- Born: 11 November 1964 (age 61) Bellshill, Scotland
- Occupation: Actor
- Years active: 1982–present
- Website: www.seanokane.com

= Sean O'Kane =

Scottish actor

Sean O'Kane (born 11 November 1964) is a Scottish actor.

== Career ==
Sean O'Kane grew up in Cambuslang near Glasgow, in a family with eleven siblings. He was interested in acting as a child, then at the age of 19, after a stint in the Territorial Army, O'Kane left the country. He took on stunt work, modeling and acting in student films, and arrived in Hollywood in the early 1980s. His first role was as Precinct cop Det. McKenzie on Cagney and Lacey.
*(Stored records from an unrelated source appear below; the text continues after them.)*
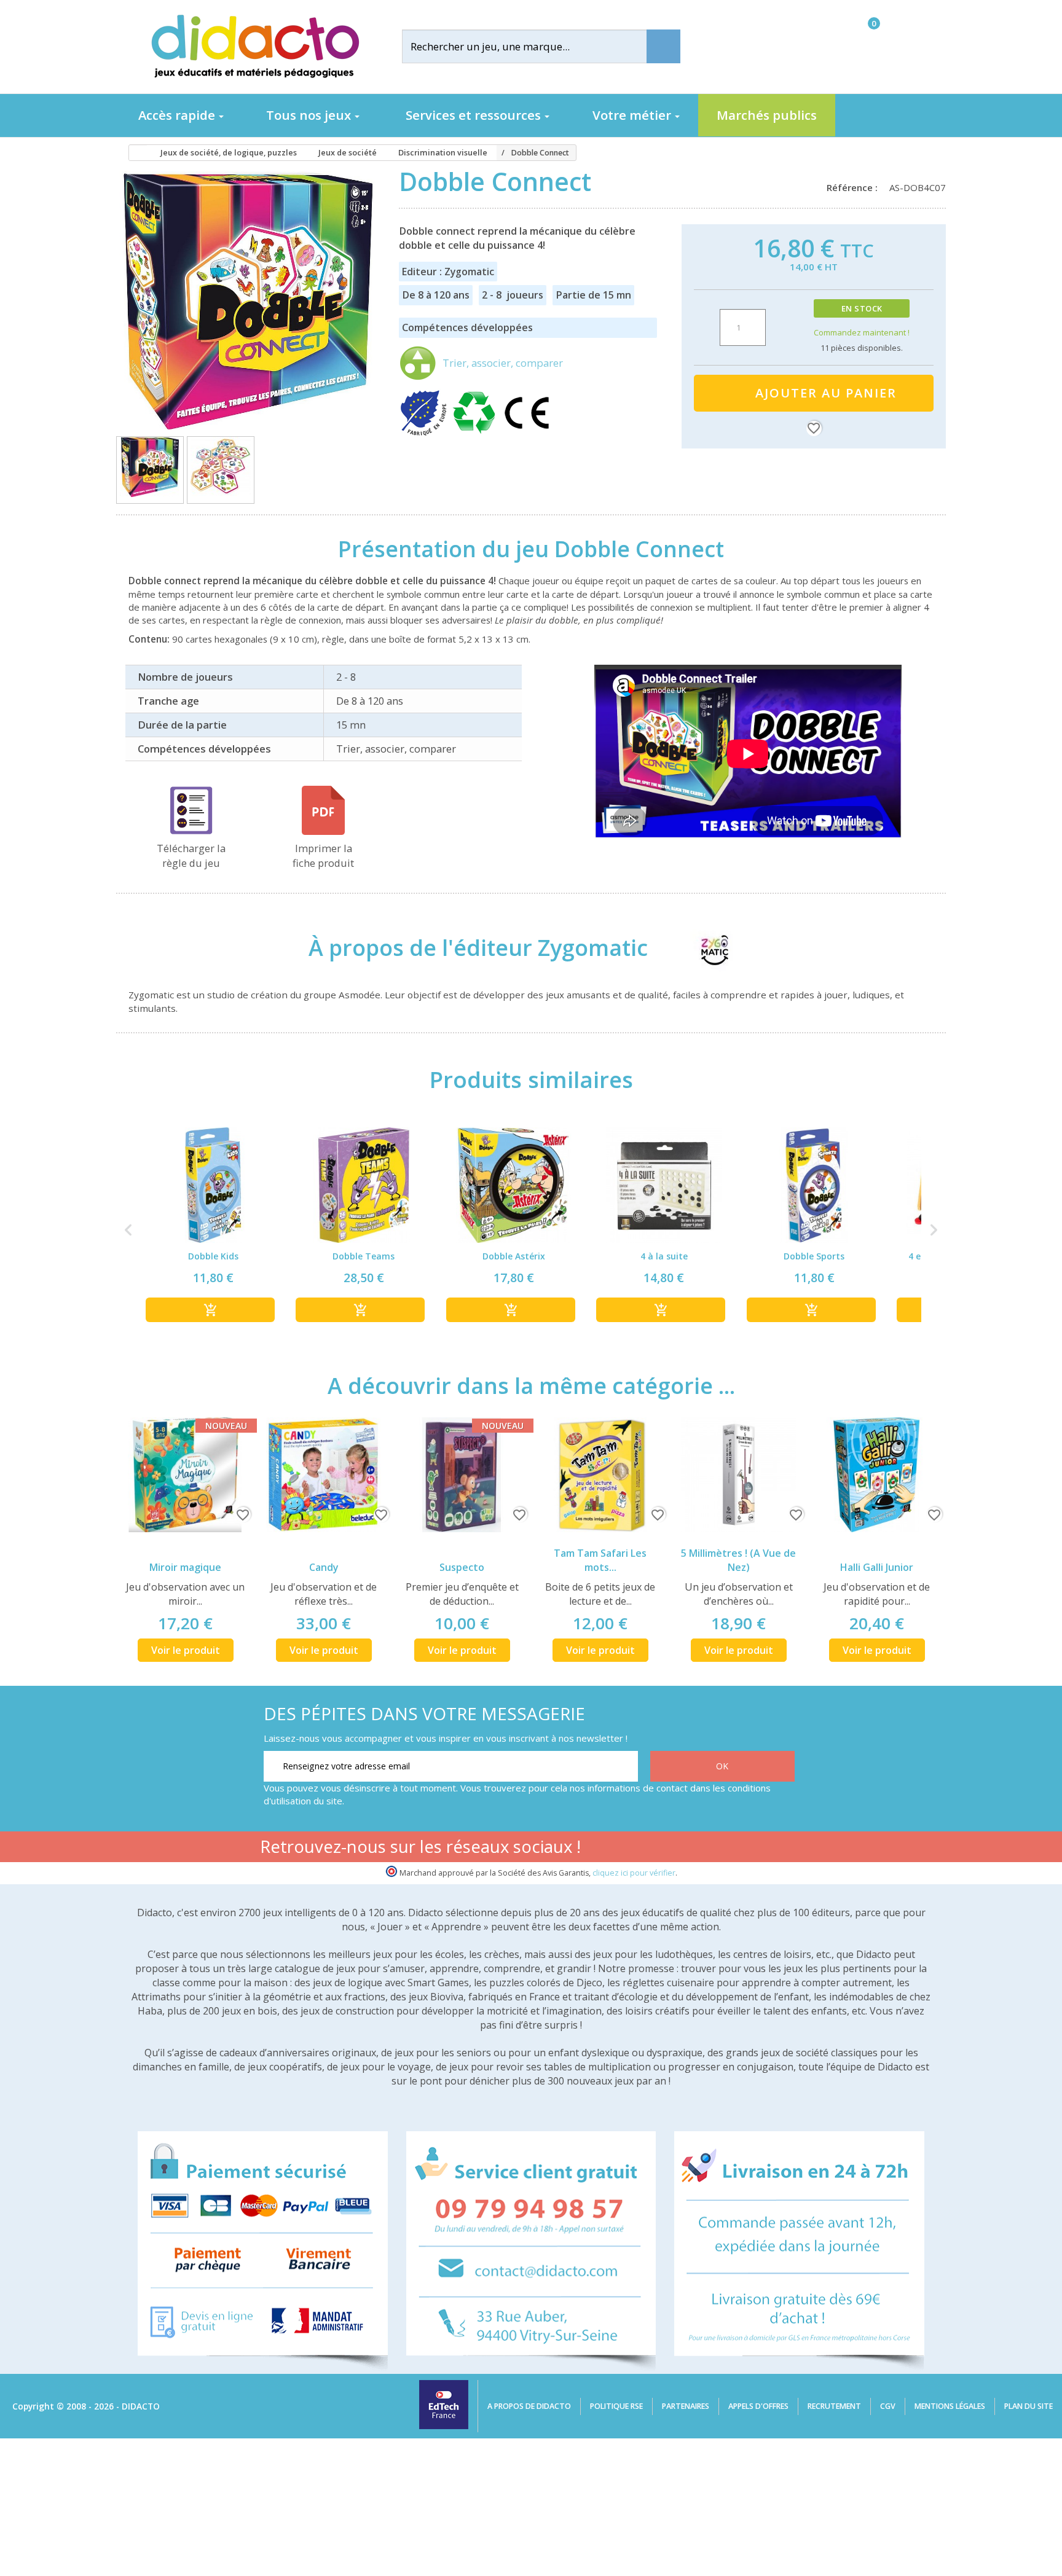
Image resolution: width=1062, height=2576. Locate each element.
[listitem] (213, 1230)
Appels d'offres (758, 2406)
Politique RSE (616, 2406)
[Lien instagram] (744, 1849)
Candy (324, 1567)
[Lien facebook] (666, 1849)
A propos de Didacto (529, 2406)
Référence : (855, 187)
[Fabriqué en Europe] (424, 433)
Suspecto (461, 1567)
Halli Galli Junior (876, 1567)
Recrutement (834, 2406)
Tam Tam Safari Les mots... (600, 1560)
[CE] (526, 433)
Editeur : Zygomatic (448, 271)
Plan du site (1028, 2406)
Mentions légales (949, 2406)
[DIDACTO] (254, 46)
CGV (887, 2406)
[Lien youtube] (705, 1849)
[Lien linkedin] (782, 1849)
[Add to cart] (210, 1310)
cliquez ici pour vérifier (633, 1873)
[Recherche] (663, 46)
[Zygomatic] (703, 948)
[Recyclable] (476, 433)
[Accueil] (134, 153)
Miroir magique (185, 1567)
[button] (128, 1229)
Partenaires (685, 2406)
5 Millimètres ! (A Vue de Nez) (738, 1560)
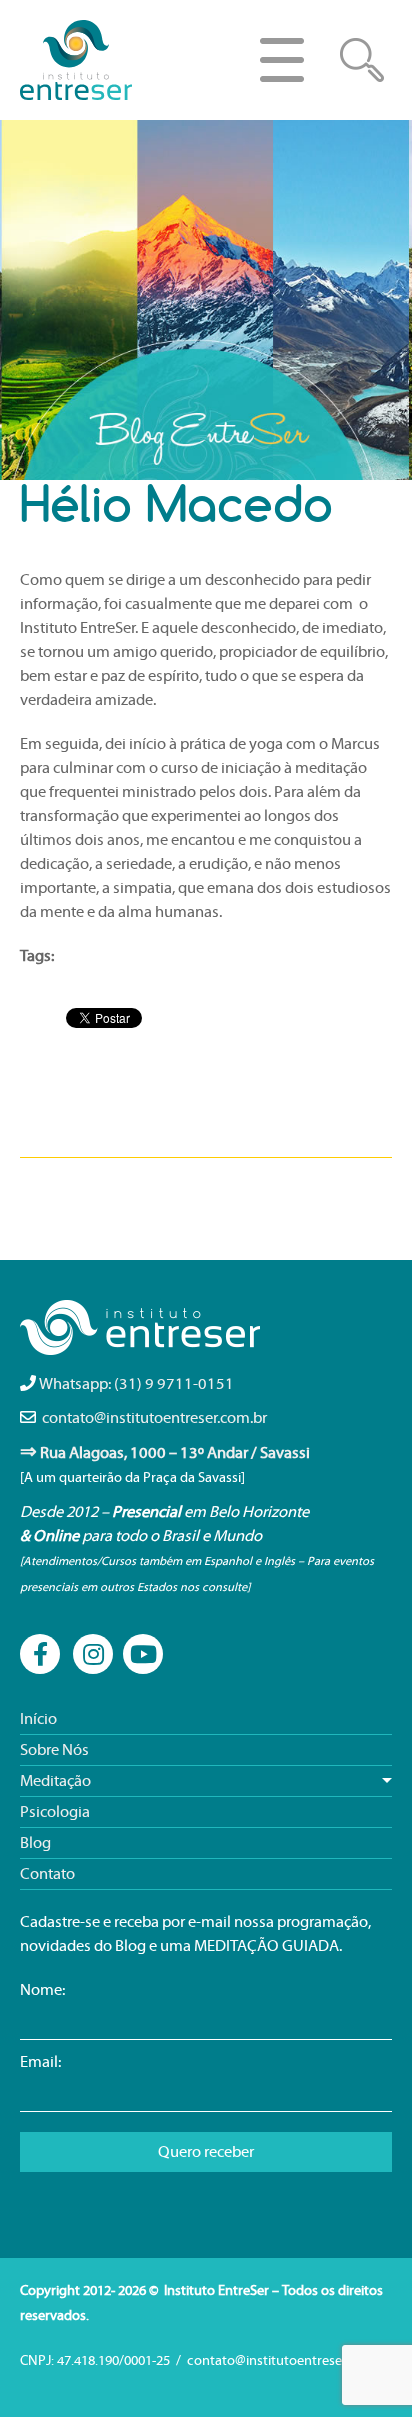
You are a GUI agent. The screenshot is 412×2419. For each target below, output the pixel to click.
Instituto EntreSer (77, 60)
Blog (35, 1843)
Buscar (362, 60)
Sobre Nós (54, 1750)
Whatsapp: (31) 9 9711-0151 (136, 1384)
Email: (40, 2062)
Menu (282, 60)
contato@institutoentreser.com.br (154, 1418)
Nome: (42, 1990)
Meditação (55, 1781)
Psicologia (55, 1812)
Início (38, 1719)
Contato (47, 1874)
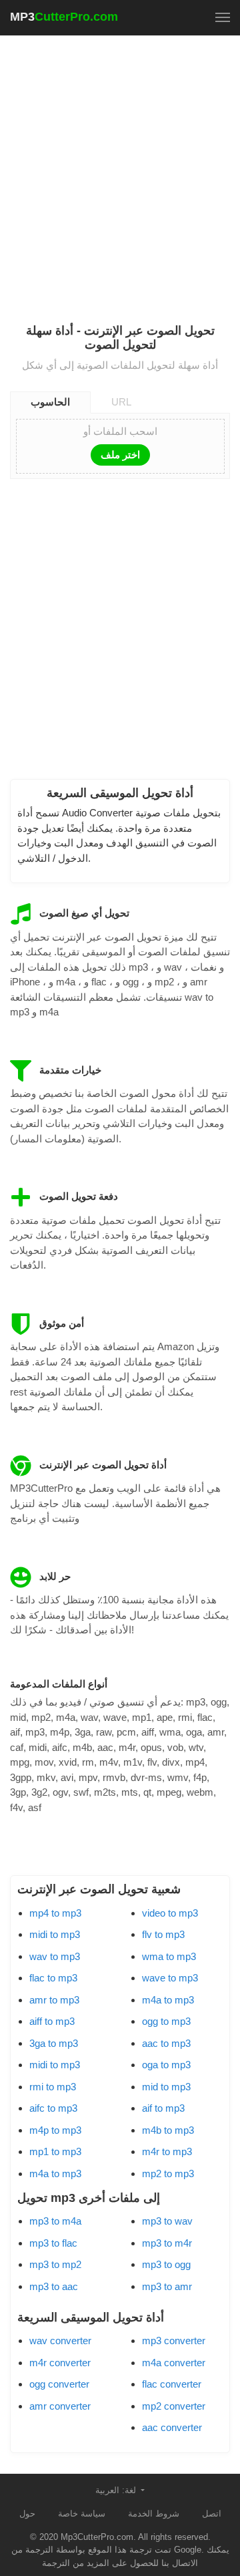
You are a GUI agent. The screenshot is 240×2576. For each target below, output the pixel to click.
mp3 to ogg (166, 2264)
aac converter (172, 2427)
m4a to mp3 (55, 2173)
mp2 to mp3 (168, 2173)
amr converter (60, 2406)
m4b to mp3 (168, 2130)
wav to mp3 (54, 1956)
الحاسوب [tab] (50, 402)
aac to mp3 (166, 2043)
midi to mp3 (54, 1934)
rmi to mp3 (52, 2086)
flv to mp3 (163, 1934)
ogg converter (59, 2384)
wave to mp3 (170, 1977)
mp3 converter (173, 2340)
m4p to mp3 (55, 2130)
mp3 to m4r (167, 2243)
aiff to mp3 (52, 2021)
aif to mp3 (163, 2108)
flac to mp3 (53, 1977)
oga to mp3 (166, 2064)
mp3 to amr (167, 2286)
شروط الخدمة (153, 2514)
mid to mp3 (166, 2086)
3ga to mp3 (53, 2043)
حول (27, 2514)
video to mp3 (170, 1913)
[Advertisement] (120, 171)
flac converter (171, 2384)
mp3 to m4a (55, 2221)
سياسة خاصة (81, 2514)
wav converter (60, 2340)
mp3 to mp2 (55, 2264)
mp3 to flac (53, 2243)
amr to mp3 (54, 1999)
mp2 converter (173, 2406)
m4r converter (60, 2362)
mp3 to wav (167, 2221)
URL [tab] (121, 402)
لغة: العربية (117, 2490)
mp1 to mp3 (55, 2151)
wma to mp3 (169, 1956)
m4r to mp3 (167, 2151)
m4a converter (173, 2362)
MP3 (64, 16)
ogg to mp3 (166, 2021)
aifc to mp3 (53, 2108)
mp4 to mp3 (55, 1913)
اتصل (211, 2514)
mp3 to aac (53, 2286)
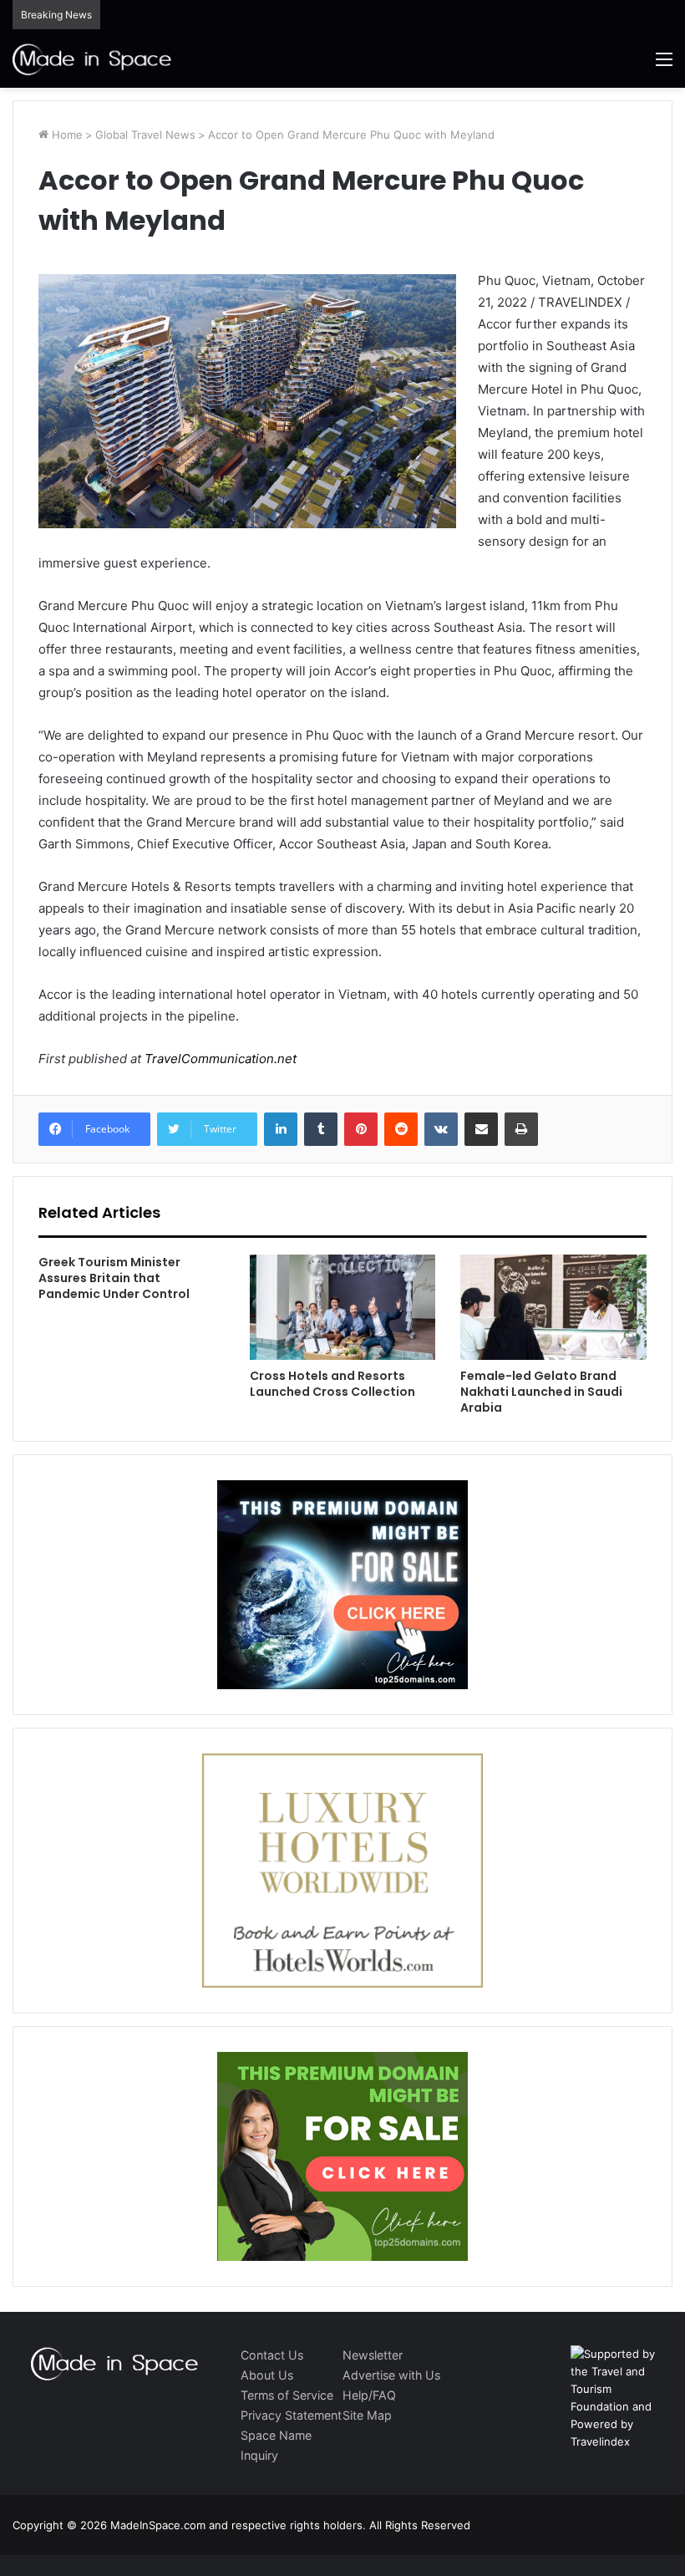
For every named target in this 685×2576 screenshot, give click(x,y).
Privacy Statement (291, 2415)
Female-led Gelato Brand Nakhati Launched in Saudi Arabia (541, 1391)
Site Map (367, 2415)
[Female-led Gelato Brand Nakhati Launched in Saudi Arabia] (553, 1307)
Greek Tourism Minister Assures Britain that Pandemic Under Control (114, 1278)
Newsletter (372, 2355)
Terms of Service (287, 2395)
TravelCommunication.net (219, 1059)
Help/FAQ (369, 2395)
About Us (267, 2375)
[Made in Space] (92, 59)
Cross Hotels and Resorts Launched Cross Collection (332, 1383)
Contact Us (272, 2355)
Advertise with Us (391, 2375)
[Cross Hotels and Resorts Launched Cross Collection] (343, 1307)
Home (65, 134)
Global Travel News (145, 134)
When the cast and crew discovered his young age, and the fact that he lived in the parking lot in a truck, they took him under their wings, and O'Kane appeared in several episodes over three years, although having a thick Glasgow accent impeded his chances of speaking on the show. After laying down The Prime of Miss Jean Brodie on tape at the request of Tyne Daly, in return she encouraged the young actor to learn more accents to broaden his talents. He left the show at Christmas of 1985, after being scouted by LA Models who sent him to Europe, and for the next three years he traveled the world non-stop modeling. O'Kane landed his first leading role in the British TV game show Interceptor (1989). He went on to star and co-star in films such as Magic Island (1995), Stone Soup (1993), and TV's Dream Team (1997), Sharpe's Justice (1997) and Taggart, as well as numerous voice-overs on such films as Million Dollar Baby, Patriot Games and Blown Away.